▸ ACTIVITY:
Your response must consist of the listing below, repeated exactly.

————————

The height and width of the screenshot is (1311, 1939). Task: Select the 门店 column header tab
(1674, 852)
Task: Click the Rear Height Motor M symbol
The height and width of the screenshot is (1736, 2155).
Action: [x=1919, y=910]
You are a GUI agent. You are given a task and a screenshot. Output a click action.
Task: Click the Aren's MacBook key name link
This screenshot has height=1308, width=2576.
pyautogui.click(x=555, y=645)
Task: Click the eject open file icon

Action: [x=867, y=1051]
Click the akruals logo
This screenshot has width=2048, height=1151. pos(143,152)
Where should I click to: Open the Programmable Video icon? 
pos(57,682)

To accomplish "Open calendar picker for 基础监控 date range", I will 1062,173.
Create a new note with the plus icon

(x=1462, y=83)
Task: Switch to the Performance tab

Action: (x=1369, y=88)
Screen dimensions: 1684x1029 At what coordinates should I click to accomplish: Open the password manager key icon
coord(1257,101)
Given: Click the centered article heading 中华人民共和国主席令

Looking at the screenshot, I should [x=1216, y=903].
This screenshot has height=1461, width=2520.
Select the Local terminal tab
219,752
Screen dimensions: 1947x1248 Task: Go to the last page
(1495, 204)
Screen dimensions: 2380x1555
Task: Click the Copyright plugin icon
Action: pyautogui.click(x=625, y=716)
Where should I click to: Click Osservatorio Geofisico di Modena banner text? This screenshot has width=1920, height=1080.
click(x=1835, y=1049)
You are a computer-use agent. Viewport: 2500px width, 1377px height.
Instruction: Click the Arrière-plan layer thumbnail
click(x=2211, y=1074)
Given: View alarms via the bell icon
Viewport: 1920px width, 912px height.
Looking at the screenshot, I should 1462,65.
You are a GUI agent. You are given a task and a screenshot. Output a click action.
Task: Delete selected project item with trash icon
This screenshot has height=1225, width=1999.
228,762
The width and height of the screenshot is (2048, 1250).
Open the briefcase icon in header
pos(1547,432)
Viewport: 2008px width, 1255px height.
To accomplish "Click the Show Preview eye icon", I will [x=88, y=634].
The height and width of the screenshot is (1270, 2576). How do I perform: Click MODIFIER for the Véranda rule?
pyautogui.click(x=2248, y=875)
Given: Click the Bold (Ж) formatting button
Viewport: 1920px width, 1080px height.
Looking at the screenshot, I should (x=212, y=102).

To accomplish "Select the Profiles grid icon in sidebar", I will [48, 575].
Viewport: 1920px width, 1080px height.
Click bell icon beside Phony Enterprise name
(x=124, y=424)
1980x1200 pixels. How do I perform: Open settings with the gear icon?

————————

▸ SOLVED PROBLEM:
The height and width of the screenshot is (1311, 1939). Task: Select the 门店 column header tab
(1674, 852)
Task: Click the Rear Height Motor M symbol
The height and width of the screenshot is (1736, 2155).
Action: [x=1919, y=910]
You are a GUI agent. You are given a task and a screenshot. Output a click action.
Task: Click the Aren's MacBook key name link
This screenshot has height=1308, width=2576.
pyautogui.click(x=555, y=645)
Task: Click the eject open file icon

Action: [x=867, y=1051]
Click the akruals logo
This screenshot has width=2048, height=1151. pos(143,152)
Where should I click to: Open the Programmable Video icon? 
pos(57,682)

To accomplish "Open calendar picker for 基础监控 date range", I will 1062,173.
Create a new note with the plus icon

(x=1462, y=83)
Task: Switch to the Performance tab

Action: (x=1369, y=88)
Screen dimensions: 1684x1029 At what coordinates should I click to accomplish: Open the password manager key icon
coord(1257,101)
Given: Click the centered article heading 中华人民共和国主席令

Looking at the screenshot, I should [x=1216, y=903].
This screenshot has height=1461, width=2520.
Select the Local terminal tab
219,752
Screen dimensions: 1947x1248 Task: Go to the last page
(1495, 204)
Screen dimensions: 2380x1555
Task: Click the Copyright plugin icon
Action: pyautogui.click(x=625, y=716)
Where should I click to: Click Osservatorio Geofisico di Modena banner text? This screenshot has width=1920, height=1080.
click(x=1835, y=1049)
You are a computer-use agent. Viewport: 2500px width, 1377px height.
Instruction: Click the Arrière-plan layer thumbnail
click(x=2211, y=1074)
Given: View alarms via the bell icon
Viewport: 1920px width, 912px height.
Looking at the screenshot, I should 1462,65.
You are a GUI agent. You are given a task and a screenshot. Output a click action.
Task: Delete selected project item with trash icon
This screenshot has height=1225, width=1999.
228,762
The width and height of the screenshot is (2048, 1250).
Open the briefcase icon in header
pos(1547,432)
Viewport: 2008px width, 1255px height.
To accomplish "Click the Show Preview eye icon", I will [x=88, y=634].
The height and width of the screenshot is (1270, 2576). How do I perform: Click MODIFIER for the Véranda rule?
pyautogui.click(x=2248, y=875)
Given: Click the Bold (Ж) formatting button
Viewport: 1920px width, 1080px height.
Looking at the screenshot, I should (x=212, y=102).

To accomplish "Select the Profiles grid icon in sidebar", I will [48, 575].
Viewport: 1920px width, 1080px height.
Click bell icon beside Phony Enterprise name
(x=124, y=424)
1980x1200 pixels. How do I perform: Open settings with the gear icon?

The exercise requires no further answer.